Maruo, maestro dell’horror che ha paura dei cimiteri





Suehiro Maruo, maestro dell’horror giapponese, cui è dedicata una delle mostre di Palazzo Ducale vince la sua naturale riservatezza e si concede, nella Sala dell’Oro della Camera di Commercio, ai taccuini dei giornalisti.
Difficile sciogliere il ghiaccio, il sensei è uomo di poche parole. Ma alla fine ne esce un quadro delle sue abitudini, delle sue ispirazioni, delle sue preferenze. Innanzitutto quella verso il racconto breve: “Preferisco realizzare storie brevi – dice – Nelle storie lunghe mi annoio e mi viene voglia di lasciar perdere, quindi mi devo forzare per vincere questa resistenza. La storia breve, come diceva il maestro Tezuka è più interessante perché è più concentrata. La pensano diversamente le case editrici, che prediligono le storie lunghe”.
Eppura la sua ultima produzione, Tomino La Dannata, è un’opera complessa e articolata: “Almeno un’opera di questo tipo – spiega il maestro – nella vita volevo lasciarla. Non ne farò altre nella vita”.
Maruo è uno dei decani dell’horror giapponese ma, essendo persona di poche parole, nonè in relazzione con altri autori contemporanei. Molti, invece, gli autori importanti nella sua ispirazione: “Ma – dice – sono talmente tanti, nel mondo del cinema, del fumetto e del manga, che non riuscirei sicuramente ad elencarli tutti”.
Scarsa, invece, lo ammette lui stesso, la conoscenza del fumetto occidentale. Cita Moebius e poco altro e anche le storie di vampiri, per lui, non sono di ispirazione occidentale, ma si tuffano completamente nel mondo giapponese.

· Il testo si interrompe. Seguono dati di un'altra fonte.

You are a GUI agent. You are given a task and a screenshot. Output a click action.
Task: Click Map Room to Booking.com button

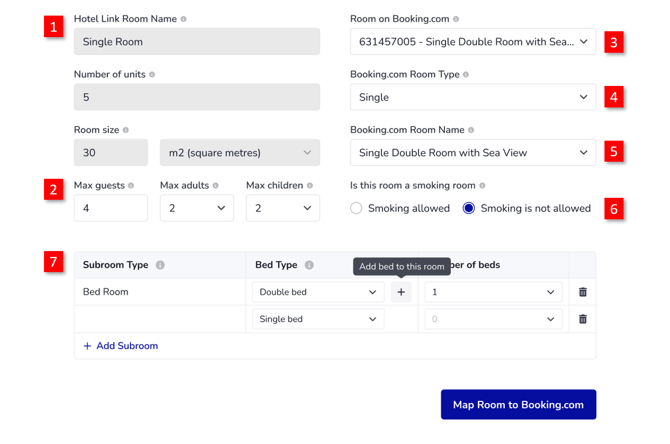click(x=518, y=405)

Una delle sue opere più famose, Il vampiro che ride, è ambientata, a differenza del passato, nel Giappone contemporaneo: “Ne avevo voglia di scrivere una storia ambientata nel Giappone di oggi – dice – e quando si è presentata l’occasione ho realizzato un’idea che avevo da tanto tempo”. Un lavoro lungo e metodico, con grande attenzione ai dettagli soprattutto degli elementi della natura: “Ho tanti libri – dice – di litografia occidentale e lì c’è una maniacalità nei dettagli a cui mi ispiro. I tempi? Ci sono delle volte che ci metto anche due giorni per realizzare una tavola”.
Il sensei si definisce come uomo pigro: va a letto presto e si sveglia presto la mattina. Gli piace, mentre lavora, ascoltare musica: “In particolare ultimamente – racconta – mi piace ascoltare le musiche del musicista inglese che ha realizzato la colonna sonora di Eyes Wide Shut di Kubrick”.
Infine un cenno alle sue paure, proprio a lui che le paure le trasforma in arte. “Mi fa paura il terremoto – ammette – Poi a ottobre scorso era stato annunciato in Giappone un tifone molto grande con tanta acqua. Il governo aveva fatto la mappa di dove avrebbe colpito e la mia casa era proprio al centro. Ecco, in quei giorni ero molto turbato e mi sono spostato a Kyoto”. “Da piccolo invece – chiude il sensei – dove abitavo io si vedeva il cimitero e anche quello mi faceva molta paura. Poi in tv vedevo una serie tv horror che mi condizionava e una volta che dovevo tornare a casa passando di fianco al cimitero chiesi a una mia amica di accompagnarmi”.
Le sue opere sono esposte a Palazzo Ducale fino al termine di Lucca Comics. Il titolo dell’esposizione è “La luna è un buco nel cielo”. Prima di salutare e continuare i suoi tanti appuntamenti in città ne spiega il significato: “L’immagine è infantile – dice – Un bambino se vede la luna vede soltanto un buco nel cielo, non pensa ad altro”.
Un’esposizine tutta da godere, così come l’intera produzione del maestro.